◆ Action item
The result should be every line in the material below containing the string "label".

◆ Study material
________________________________________

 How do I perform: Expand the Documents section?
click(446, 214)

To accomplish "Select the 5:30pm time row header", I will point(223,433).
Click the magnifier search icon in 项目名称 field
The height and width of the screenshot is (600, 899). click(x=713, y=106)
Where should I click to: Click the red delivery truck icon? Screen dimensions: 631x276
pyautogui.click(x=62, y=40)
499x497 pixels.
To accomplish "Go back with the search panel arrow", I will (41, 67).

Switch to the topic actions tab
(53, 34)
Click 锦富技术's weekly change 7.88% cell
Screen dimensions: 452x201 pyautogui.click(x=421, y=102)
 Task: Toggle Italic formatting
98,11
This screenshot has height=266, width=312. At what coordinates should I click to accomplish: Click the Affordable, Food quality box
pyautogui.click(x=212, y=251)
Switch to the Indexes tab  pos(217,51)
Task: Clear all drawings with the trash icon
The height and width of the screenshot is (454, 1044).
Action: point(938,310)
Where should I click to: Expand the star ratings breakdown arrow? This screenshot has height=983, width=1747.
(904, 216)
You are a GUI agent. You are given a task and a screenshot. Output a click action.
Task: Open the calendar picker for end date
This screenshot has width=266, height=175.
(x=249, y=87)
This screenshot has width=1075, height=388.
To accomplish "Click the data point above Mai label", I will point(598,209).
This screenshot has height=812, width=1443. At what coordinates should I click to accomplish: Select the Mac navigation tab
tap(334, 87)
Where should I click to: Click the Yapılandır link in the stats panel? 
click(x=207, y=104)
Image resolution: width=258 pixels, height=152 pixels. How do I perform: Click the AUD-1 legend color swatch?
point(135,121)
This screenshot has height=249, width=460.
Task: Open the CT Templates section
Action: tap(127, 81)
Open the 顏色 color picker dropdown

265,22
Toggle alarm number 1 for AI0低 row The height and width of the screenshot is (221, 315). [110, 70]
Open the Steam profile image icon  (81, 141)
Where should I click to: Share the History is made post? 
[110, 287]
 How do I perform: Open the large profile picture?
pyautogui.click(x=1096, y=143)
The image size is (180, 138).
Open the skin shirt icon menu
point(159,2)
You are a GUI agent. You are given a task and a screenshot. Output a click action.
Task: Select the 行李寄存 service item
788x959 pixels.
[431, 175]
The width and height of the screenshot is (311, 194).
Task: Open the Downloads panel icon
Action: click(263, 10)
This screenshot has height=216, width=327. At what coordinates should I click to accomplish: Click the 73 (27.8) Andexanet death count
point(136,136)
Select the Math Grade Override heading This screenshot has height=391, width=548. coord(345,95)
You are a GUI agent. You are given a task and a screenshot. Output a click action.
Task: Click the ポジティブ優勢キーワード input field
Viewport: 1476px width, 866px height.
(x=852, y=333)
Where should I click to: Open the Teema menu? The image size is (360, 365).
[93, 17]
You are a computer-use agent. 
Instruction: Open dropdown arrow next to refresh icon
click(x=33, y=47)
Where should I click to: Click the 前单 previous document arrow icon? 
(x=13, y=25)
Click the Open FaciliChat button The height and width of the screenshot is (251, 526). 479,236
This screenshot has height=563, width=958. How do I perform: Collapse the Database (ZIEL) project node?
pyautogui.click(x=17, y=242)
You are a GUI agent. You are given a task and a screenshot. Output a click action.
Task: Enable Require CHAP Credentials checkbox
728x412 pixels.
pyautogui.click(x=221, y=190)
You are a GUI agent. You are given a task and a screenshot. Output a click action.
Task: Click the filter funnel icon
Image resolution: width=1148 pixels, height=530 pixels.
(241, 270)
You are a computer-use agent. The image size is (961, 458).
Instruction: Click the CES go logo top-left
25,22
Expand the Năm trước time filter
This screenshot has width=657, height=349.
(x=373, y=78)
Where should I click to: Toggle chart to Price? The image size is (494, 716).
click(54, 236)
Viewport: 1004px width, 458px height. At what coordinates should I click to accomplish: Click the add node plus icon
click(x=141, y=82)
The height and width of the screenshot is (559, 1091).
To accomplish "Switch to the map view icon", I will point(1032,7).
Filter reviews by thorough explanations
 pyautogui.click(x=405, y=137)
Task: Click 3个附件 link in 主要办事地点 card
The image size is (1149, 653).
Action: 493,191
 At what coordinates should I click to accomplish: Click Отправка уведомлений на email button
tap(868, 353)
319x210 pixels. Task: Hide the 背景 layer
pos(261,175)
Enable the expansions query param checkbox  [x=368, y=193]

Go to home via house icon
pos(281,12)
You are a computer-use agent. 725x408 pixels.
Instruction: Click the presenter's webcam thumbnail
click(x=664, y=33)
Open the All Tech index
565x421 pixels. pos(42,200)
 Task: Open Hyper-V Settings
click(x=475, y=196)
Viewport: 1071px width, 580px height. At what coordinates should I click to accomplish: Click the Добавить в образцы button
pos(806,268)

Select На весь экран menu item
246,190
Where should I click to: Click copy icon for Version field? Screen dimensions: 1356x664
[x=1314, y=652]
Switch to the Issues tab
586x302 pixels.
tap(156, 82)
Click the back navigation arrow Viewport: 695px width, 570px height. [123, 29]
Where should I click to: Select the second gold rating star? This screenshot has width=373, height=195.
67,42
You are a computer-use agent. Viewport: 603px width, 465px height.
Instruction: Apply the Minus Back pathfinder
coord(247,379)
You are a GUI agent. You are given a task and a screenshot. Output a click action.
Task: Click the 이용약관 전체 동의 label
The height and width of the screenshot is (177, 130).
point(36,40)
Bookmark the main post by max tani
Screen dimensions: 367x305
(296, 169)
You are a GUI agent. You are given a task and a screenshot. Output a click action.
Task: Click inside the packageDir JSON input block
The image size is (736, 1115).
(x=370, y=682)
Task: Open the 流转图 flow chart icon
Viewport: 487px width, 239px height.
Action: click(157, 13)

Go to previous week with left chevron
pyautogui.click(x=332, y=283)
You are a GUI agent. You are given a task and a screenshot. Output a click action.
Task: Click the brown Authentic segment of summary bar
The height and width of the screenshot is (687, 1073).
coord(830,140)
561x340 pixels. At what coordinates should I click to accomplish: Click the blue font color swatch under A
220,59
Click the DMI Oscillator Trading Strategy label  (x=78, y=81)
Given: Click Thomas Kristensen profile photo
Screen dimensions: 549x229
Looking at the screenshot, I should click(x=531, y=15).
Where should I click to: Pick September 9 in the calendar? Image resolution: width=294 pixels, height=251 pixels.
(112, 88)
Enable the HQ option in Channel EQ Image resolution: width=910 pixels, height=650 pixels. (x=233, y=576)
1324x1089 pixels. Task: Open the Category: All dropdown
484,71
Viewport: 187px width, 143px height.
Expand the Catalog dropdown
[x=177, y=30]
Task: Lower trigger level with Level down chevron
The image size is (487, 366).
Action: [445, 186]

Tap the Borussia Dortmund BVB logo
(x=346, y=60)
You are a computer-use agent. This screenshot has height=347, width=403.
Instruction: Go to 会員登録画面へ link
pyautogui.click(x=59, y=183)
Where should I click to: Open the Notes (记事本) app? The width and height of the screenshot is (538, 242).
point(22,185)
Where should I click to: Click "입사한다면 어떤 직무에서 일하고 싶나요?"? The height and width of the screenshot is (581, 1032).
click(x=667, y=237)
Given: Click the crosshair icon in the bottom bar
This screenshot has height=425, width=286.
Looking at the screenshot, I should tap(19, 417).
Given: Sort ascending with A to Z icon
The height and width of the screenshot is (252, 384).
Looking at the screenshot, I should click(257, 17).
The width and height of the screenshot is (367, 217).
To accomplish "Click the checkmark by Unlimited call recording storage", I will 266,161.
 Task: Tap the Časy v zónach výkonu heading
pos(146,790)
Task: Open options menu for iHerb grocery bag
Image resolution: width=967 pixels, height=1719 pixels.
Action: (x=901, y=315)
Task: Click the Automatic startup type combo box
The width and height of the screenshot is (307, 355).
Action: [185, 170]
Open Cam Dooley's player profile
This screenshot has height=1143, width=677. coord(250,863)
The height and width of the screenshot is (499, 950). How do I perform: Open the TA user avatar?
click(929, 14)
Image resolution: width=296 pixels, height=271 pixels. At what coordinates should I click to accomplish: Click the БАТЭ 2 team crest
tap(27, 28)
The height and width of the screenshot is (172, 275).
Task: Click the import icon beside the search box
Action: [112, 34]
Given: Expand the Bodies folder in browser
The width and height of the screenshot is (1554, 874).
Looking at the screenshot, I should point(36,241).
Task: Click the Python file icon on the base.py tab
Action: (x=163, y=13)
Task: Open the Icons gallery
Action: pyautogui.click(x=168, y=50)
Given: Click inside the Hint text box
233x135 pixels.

________________________________________

◆ Your solution
To accomplish "Click the data point above Mai label", I will point(598,209).
Task: Click the 이용약관 전체 동의 label
Click the DMI Oscillator Trading Strategy label  (x=78, y=81)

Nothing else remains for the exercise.